En poursuivant son exploration, Sarah recensa deux armoires vitrées vides, un évier, et surtout un appareil qui lui rappela le dispositif qu’elle avait aperçu dans le sous-sol de Gaustad juste avant que le directeur ne déclenche l’explosion.

Cela ressemblait à un émetteur radio posé sur une table à mi-hauteur. La façade était munie de deux cadrans ronds, deux prises jack et un bouton « ON ».

Du coin de sa manche, Sarah nettoya la poussière qui s’était déposée sur les cadrans. Le premier révéla la mesure d’une donnée appelée « HR » et dont l’aiguille pouvait aller de 0 à 220. Sarah se souvint tout de suite avoir déjà vu cette abréviation sur les machines auxquelles étaient reliés les victimes ou les témoins qu’elle avait visités à l’hôpital dans le cadre de ses enquêtes. HR correspondait au rythme cardiaque[4].

En revanche, la signification du deuxième cadran lui était étrangère. Il était bien plus large et partait à gauche de – X jusqu’à la lettre P à l’extrémité droite. Il mesurait un élément intitulé « T ».
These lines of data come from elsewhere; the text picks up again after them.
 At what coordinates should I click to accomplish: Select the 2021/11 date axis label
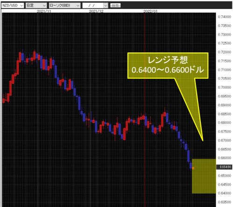44,11
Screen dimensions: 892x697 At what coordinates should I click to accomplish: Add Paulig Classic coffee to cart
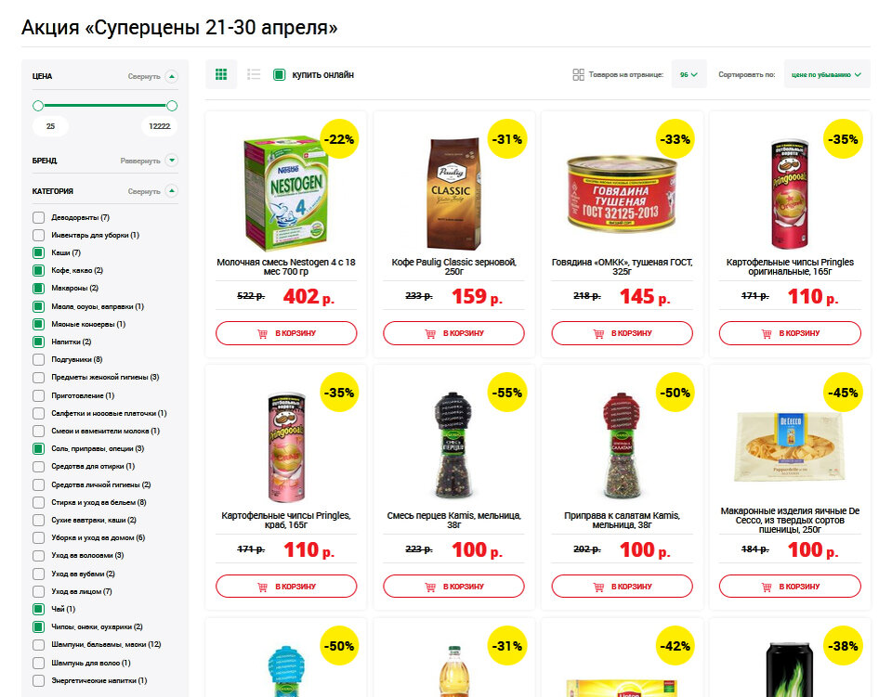click(453, 333)
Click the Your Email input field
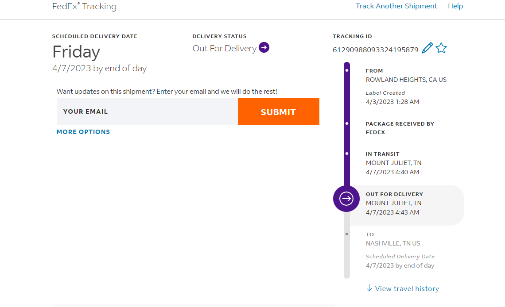 [x=147, y=111]
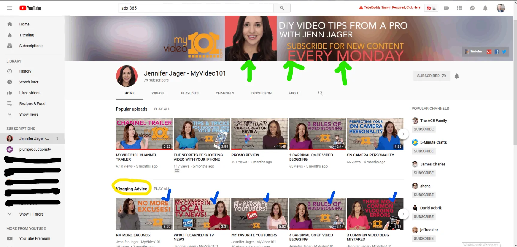This screenshot has height=247, width=517.
Task: Open the PROMO REVIEW video thumbnail
Action: (x=260, y=134)

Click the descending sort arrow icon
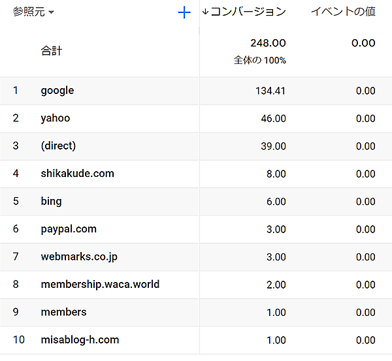point(205,12)
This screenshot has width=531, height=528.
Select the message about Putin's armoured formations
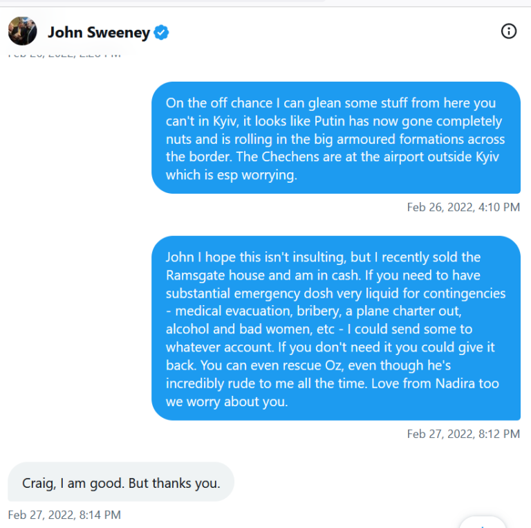pyautogui.click(x=335, y=138)
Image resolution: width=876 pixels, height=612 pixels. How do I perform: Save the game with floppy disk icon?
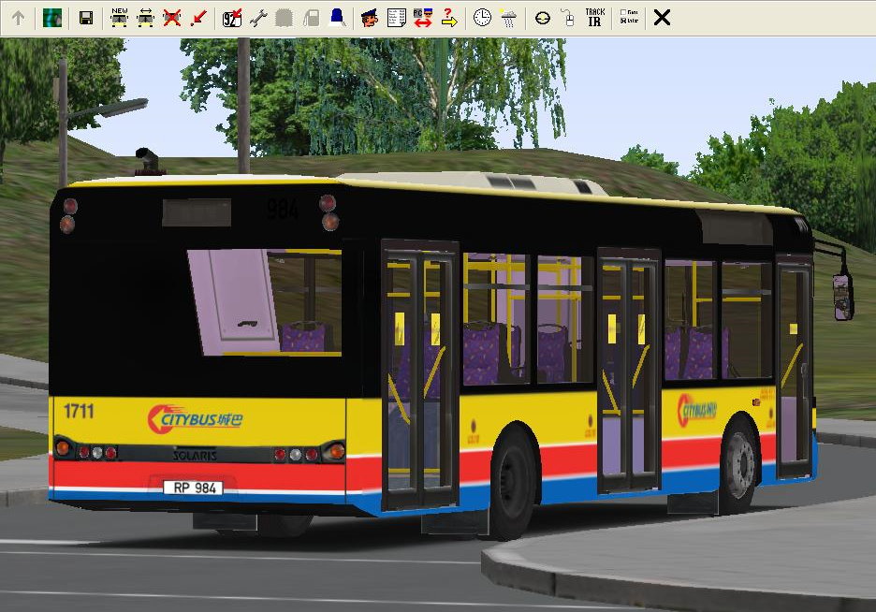click(86, 18)
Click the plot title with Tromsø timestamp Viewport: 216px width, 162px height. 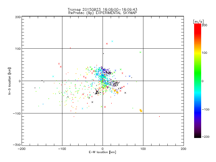click(102, 9)
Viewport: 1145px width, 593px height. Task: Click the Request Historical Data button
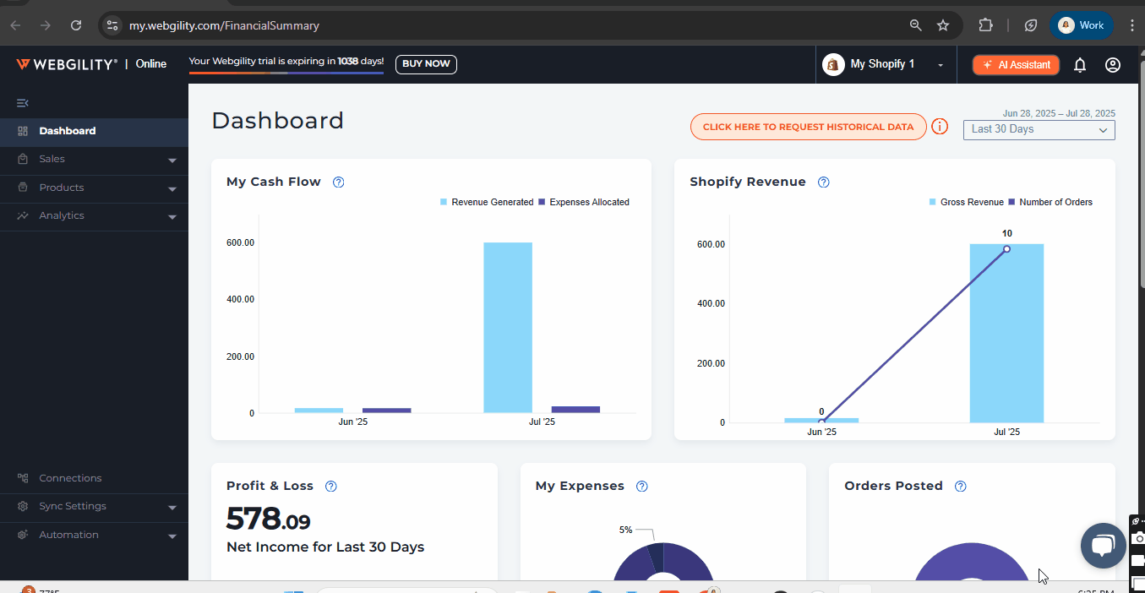pyautogui.click(x=808, y=127)
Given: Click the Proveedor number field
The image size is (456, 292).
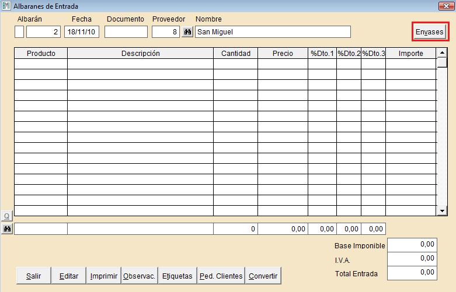Looking at the screenshot, I should [x=166, y=32].
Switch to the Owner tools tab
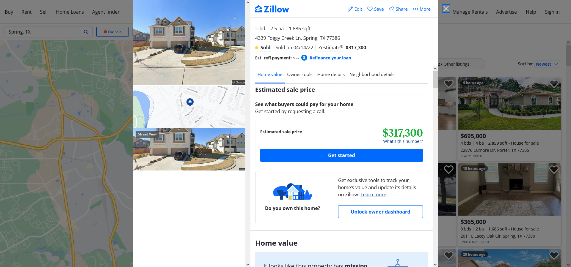Screen dimensions: 571x267 pos(299,75)
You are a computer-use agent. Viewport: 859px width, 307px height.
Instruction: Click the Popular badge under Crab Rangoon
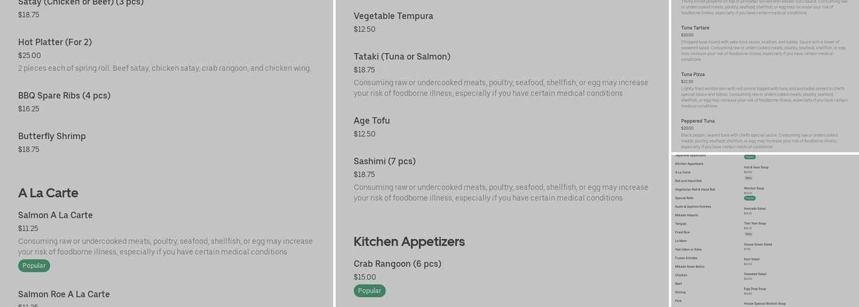[369, 291]
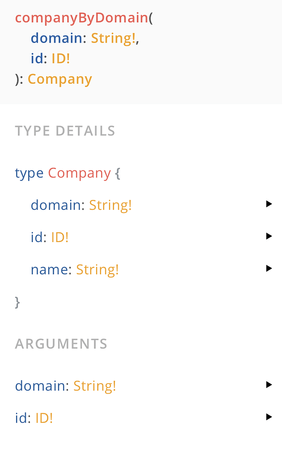The image size is (293, 459).
Task: Open String! type of the name field
Action: [x=97, y=269]
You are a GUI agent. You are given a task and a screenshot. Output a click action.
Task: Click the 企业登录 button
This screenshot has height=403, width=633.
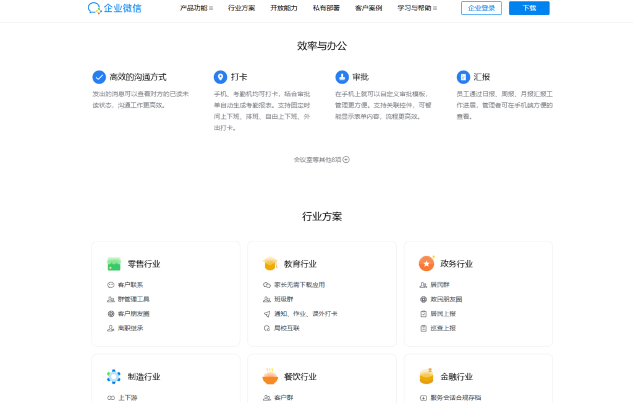pyautogui.click(x=481, y=8)
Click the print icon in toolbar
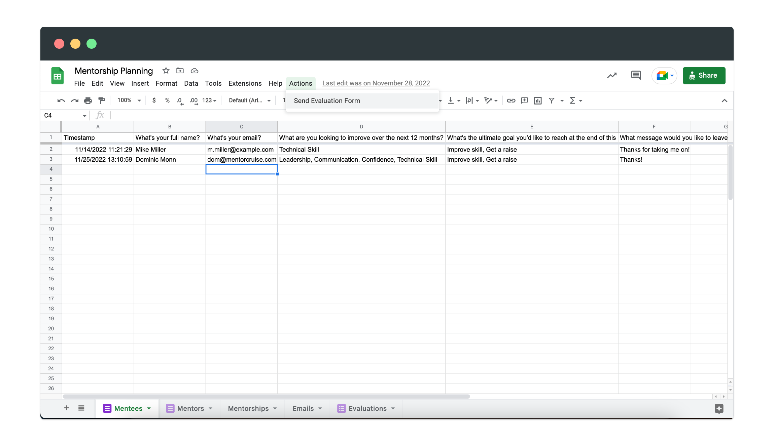 (88, 100)
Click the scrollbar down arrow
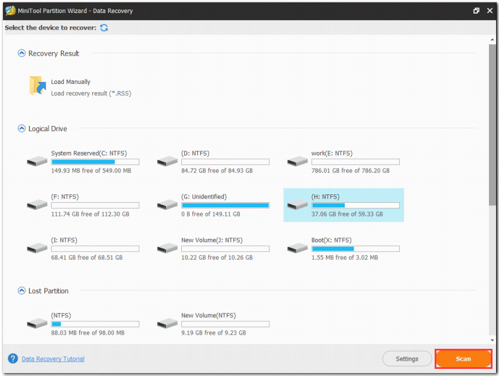Image resolution: width=499 pixels, height=376 pixels. [492, 339]
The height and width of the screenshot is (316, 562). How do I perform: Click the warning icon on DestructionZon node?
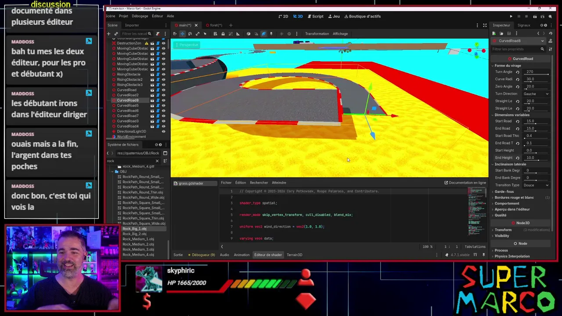click(147, 43)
Sarah éclaira le dessus de l’appareil et révéla une fente large de plus de vingt centimètres d’où sortait un rouleau de papier perforé sur les côtés, comme à l’époque des premières imprimantes.

Sarah enclencha le bouton « ON ». Les deux cadrans lumineux s’éclairèrent. L’aiguille du premier se plaça sur le 0 tandis que sur le second cadran, l’aiguille oscilla quelques secondes avant de se positionner au centre.

Comme il ne se passait rien, elle inspecta les parois latérales puis l’arrière du dispositif. Elle y trouva un câble d’alimentation relié à une prise murale et deux cordons terminés d’un côté par une fiche jack et de l’autre par une pastille ronde que l’on pouvait fixer sur la peau.

Et alors qu’elle cherchait à tirer les câbles jusqu’à elle, elle aperçut quelque chose par terre.